==== Passage to read
I was so thankful in looking back at that, that was God’s nudging for us to take those pictures, to have that memory with her. I remember our last hug like truly it was yesterday. I can feel and I remember not wanting to let go. And I think that’s that little gift God gives you, sometimes just that feeling of, “Don’t let go. Hold on a little tighter, a little longer, this time.”

“I think that’s that little gift God gives you, sometimes just that feeling of, ‘Don’t let go. Hold on a little tighter, a little longer, this time.’” – Dawn Barton



Turning Grief into a Beautiful Legacy

So Kim died right in the middle of what I called my Million Dollar Year. I was racing for a massive goal with my company. I was trying to do something that hadn’t been done. I had a very small team, and we were trying to achieve one million dollars in sales that year, and it had rarely been done in our company, and it’s certainly not been done by a team that was as small as ours, but also a team that had never come close. We had done numbers that were a third of that, and to take that kind of leap, well, people were laughing. You know, like, “It’s just not going to happen, girl.” 

And when we hit that halfway mark in the year, I thought, I’m going to have to reposition to my team that we’re not going to make this million dollar goal. And my sister was so behind it, she loved what we were doing. She loved it, she was so excited about it. 

And then Kim passed away, and I knew that I had every excuse in the world to step back from the goal and to not do it, because who would ever say anything to me? I just lost my sister, I was allowed to fall apart and to not hit goals. I was just allowed to. 

And I felt Kim say this to me: “Don’t you blame me for not hitting your goal.” I just could feel her. “Don’t you blame me for not hitting your million dollar goal.” And so I asked my mom and dad, and I said, “How would you feel if I kept racing in her honor?” 

Kim dying became the reason for something great happening, not the reason why something didn’t happen.

And sometimes—I’m hesitating to say this, because sometimes we do fall apart and we’re allowed to and it’s okay—we can use that to fuel us into even more of the thing God has planned for us. And I know that had I not done this thing, then this next phase of my life could not have been done. So we just made that the rest of the year. It became everything. We had shirts made. We had it everywhere, #kimsmillion. And everywhere I went, every party I did, I told the story of my sister. And I knew that when I achieved this goal, I would be standing on a stage in the Dallas Convention Center in front of 10,000 women, telling them the story of my sister, and her legacy would be spread so far and wide and her story would be known, because she was the reason why. She became our reason why. And we did succeed. 

You know, sometimes reaching great big goals and doing things is one single story in your head. And for me, it was making a phone call. I refused to make a phone call at the end of that year to say, “Mom we didn’t hit Kim’s million.” I kept imagining myself saying, “Mom, we finished Kim’s million.” I was so grateful that a girlfriend of mine actually filmed me secretly making that phone call to my mom, and crying and telling my mom and dad. They stayed up to midnight, until the numbers were in, and I called them in Oklahoma, crying, and I said, “Mom, we did it. We did. We did Kim’s million. We did Kim’s million.” And so I’m so glad that I used tragedy as the fuel for something that was beautiful.
========
==== Extracted information
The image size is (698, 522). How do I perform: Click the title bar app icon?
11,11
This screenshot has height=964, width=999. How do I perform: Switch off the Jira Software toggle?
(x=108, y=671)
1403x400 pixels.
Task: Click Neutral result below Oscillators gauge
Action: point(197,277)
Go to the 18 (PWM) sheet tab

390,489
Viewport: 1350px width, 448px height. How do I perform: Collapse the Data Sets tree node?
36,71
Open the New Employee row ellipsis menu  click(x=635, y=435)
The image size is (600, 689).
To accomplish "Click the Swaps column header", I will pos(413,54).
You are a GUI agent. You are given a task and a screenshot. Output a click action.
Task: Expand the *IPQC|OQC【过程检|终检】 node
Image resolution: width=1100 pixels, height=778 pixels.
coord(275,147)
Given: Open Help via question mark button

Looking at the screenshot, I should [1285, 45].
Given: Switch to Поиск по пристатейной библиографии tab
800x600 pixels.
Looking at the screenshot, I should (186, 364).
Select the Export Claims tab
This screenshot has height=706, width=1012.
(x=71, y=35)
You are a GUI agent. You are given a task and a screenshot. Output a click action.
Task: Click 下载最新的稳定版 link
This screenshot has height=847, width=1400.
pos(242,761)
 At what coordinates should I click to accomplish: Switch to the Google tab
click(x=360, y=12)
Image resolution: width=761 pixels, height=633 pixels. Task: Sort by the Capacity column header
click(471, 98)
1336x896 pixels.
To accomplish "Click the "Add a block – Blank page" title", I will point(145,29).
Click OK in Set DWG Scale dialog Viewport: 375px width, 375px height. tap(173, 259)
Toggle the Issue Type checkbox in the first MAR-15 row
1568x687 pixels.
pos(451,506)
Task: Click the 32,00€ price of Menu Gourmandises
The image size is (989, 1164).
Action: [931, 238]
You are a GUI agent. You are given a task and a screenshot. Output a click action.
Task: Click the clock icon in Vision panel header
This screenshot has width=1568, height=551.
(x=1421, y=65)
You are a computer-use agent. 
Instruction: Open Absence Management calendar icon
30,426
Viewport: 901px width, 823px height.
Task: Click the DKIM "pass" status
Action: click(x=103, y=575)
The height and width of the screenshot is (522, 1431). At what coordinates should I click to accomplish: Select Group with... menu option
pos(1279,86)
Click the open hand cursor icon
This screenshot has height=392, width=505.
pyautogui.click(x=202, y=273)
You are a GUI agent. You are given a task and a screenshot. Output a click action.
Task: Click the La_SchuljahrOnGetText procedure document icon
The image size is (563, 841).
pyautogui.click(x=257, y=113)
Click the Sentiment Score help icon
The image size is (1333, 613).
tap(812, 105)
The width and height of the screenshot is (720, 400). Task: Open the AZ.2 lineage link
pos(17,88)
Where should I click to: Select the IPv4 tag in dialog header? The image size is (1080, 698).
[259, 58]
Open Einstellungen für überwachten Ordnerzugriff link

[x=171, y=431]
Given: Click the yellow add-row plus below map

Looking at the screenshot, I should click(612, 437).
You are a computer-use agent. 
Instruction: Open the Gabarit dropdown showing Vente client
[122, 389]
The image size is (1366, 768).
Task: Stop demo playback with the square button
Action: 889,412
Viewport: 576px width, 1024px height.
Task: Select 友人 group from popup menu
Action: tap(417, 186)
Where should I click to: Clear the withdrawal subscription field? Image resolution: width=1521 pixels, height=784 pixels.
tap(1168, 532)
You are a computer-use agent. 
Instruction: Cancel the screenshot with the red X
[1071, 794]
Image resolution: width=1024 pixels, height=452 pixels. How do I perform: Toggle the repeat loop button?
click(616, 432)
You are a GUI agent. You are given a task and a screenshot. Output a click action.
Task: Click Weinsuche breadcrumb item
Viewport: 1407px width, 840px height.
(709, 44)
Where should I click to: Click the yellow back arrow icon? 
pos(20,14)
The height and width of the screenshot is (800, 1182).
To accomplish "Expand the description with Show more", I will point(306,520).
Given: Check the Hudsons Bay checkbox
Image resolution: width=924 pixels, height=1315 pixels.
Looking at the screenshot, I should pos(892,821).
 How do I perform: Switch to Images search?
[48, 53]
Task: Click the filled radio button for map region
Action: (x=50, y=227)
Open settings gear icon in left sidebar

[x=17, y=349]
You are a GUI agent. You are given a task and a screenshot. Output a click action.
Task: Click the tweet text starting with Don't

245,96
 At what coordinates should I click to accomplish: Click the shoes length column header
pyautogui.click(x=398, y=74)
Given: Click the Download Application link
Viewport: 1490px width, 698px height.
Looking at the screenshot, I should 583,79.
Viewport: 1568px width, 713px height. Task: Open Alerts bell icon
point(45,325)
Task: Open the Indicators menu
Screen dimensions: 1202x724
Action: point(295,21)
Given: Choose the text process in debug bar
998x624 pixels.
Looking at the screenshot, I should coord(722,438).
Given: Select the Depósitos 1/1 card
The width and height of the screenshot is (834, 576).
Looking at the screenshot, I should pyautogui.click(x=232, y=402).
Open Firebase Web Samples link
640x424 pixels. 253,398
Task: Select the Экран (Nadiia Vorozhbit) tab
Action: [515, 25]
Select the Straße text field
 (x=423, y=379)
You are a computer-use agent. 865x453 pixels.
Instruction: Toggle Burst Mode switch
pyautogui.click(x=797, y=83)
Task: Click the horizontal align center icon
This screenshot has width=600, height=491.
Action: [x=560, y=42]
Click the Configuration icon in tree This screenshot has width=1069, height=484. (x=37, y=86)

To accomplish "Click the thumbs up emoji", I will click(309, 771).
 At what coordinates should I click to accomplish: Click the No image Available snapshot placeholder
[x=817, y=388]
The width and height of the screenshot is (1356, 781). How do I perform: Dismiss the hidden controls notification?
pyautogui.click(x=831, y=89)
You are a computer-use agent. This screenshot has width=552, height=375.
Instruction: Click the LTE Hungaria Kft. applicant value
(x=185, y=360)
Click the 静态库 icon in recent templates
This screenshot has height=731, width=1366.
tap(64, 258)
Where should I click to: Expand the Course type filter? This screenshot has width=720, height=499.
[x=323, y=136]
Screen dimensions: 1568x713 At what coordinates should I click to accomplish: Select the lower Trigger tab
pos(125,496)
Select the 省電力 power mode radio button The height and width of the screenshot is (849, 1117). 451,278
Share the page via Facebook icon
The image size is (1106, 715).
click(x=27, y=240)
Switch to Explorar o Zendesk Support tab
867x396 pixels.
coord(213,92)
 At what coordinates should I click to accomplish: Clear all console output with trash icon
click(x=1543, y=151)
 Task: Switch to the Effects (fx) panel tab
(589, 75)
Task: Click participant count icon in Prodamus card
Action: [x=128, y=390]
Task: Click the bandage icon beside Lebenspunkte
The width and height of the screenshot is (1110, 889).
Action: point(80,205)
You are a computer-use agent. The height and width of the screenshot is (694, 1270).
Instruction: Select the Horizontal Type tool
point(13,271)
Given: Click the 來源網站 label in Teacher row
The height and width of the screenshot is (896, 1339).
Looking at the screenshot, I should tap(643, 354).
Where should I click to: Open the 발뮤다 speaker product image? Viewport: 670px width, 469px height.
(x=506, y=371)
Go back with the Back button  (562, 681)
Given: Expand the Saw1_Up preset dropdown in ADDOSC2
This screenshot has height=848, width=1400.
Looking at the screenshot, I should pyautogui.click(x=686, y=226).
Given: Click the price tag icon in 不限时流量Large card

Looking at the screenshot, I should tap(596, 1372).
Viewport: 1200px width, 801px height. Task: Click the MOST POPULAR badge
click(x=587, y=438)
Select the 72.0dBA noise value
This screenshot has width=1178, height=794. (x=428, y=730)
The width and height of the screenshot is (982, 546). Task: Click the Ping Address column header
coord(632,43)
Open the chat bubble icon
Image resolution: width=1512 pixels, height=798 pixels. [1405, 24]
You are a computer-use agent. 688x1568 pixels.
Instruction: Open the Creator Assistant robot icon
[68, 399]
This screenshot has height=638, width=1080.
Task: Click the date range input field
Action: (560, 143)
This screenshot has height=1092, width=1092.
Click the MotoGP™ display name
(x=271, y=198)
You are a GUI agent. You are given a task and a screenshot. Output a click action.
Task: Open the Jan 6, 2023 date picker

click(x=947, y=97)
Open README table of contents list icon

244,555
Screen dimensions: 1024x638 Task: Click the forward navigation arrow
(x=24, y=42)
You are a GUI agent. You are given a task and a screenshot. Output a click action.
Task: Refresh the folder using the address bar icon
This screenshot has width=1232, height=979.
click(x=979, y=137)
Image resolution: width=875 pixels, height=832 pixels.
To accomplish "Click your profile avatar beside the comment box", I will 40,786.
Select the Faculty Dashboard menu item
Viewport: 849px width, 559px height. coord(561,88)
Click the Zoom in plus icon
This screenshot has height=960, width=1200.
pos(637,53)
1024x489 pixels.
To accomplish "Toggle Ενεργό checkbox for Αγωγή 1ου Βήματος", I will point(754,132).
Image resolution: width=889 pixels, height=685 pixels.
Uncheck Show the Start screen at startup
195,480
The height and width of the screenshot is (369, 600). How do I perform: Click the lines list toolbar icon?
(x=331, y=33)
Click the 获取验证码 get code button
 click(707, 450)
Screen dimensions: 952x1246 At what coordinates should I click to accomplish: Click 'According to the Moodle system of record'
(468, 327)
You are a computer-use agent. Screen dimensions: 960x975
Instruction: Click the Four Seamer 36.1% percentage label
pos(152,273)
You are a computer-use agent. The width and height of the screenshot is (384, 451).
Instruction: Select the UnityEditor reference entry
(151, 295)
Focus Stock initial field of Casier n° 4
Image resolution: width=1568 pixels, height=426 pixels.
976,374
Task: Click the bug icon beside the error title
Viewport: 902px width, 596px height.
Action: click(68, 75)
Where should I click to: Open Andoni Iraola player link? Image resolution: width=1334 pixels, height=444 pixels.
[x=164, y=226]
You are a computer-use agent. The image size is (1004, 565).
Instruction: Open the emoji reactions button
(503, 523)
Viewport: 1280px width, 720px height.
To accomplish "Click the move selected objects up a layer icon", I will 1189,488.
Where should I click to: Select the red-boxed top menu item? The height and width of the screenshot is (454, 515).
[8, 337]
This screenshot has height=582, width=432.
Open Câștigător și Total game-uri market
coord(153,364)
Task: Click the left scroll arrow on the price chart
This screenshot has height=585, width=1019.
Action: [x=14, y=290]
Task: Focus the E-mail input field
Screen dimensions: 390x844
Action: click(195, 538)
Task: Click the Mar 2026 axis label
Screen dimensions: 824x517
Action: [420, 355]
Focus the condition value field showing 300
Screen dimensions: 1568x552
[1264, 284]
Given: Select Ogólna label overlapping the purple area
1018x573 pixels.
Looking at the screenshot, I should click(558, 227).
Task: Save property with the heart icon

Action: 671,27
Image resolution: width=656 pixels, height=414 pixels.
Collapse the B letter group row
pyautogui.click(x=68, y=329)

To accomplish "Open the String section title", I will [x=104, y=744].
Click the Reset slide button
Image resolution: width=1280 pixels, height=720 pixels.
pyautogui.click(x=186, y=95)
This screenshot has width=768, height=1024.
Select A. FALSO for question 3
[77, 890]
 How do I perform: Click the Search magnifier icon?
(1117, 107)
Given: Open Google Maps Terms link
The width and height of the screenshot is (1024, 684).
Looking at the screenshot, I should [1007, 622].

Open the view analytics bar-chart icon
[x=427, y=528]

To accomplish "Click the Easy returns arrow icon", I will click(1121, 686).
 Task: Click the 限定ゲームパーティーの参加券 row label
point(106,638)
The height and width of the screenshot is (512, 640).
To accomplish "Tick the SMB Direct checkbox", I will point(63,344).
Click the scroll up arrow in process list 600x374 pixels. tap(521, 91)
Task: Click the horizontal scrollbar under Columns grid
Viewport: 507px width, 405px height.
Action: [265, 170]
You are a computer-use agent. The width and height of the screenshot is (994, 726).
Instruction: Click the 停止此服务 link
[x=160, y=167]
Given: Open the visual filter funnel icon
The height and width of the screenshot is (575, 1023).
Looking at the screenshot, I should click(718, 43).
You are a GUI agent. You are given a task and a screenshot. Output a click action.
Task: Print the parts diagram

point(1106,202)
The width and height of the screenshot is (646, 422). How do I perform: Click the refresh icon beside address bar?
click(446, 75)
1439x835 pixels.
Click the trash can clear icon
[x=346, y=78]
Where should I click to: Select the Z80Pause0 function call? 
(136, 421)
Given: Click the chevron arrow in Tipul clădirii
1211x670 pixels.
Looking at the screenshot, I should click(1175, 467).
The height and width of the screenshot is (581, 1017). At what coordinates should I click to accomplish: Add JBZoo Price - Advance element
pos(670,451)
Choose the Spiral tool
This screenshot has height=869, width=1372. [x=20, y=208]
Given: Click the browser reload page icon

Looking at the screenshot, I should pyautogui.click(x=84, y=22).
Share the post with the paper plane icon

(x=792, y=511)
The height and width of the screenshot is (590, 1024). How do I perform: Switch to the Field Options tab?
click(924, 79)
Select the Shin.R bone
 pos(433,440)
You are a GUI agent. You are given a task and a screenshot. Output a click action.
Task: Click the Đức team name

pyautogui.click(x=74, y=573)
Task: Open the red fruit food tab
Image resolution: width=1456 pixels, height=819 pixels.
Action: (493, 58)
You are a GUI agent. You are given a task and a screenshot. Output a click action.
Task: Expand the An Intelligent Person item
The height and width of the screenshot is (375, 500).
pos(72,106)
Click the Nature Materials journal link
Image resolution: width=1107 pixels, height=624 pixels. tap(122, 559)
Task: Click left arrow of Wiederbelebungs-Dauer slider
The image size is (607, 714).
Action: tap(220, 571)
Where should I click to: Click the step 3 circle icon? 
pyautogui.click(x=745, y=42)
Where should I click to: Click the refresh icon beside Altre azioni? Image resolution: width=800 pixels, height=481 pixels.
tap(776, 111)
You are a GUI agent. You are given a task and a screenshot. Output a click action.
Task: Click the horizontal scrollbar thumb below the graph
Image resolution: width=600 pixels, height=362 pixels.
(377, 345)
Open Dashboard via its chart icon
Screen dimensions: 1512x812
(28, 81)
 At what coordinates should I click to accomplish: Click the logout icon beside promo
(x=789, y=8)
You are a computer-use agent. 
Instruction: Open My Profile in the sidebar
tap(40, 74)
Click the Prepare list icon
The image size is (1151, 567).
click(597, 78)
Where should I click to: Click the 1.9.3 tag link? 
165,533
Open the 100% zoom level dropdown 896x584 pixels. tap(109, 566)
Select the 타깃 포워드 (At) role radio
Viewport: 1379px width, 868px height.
========
Tasks to complete:
A - In the passage on Kim's million, what hashtag was used on shirts and everywhere else during the rest of the year?
B - Summarize the passage on Kim's million in two sentences.
C - Print the portion of the passage on Kim's million from "Turning Grief into" to "excited about it.".
The items above come from a source separate from the passage on Kim's million.

Answers for each item:
A - #kimsmillion

B - After the speaker's sister Kim died in the middle of the team's push for one million dollars in sales, the speaker chose to keep racing toward the goal in Kim's honor instead of stepping back. Under the banner #kimsmillion the team succeeded, and the speaker called Mom and Dad in Oklahoma at midnight to tell them they had done Kim's million.

C -
Turning Grief into a Beautiful Legacy

So Kim died right in the middle of what I called my Million Dollar Year. I was racing for a massive goal with my company. I was trying to do something that hadn’t been done. I had a very small team, and we were trying to achieve one million dollars in sales that year, and it had rarely been done in our company, and it’s certainly not been done by a team that was as small as ours, but also a team that had never come close. We had done numbers that were a third of that, and to take that kind of leap, well, people were laughing. You know, like, “It’s just not going to happen, girl.” 

And when we hit that halfway mark in the year, I thought, I’m going to have to reposition to my team that we’re not going to make this million dollar goal. And my sister was so behind it, she loved what we were doing. She loved it, she was so excited about it.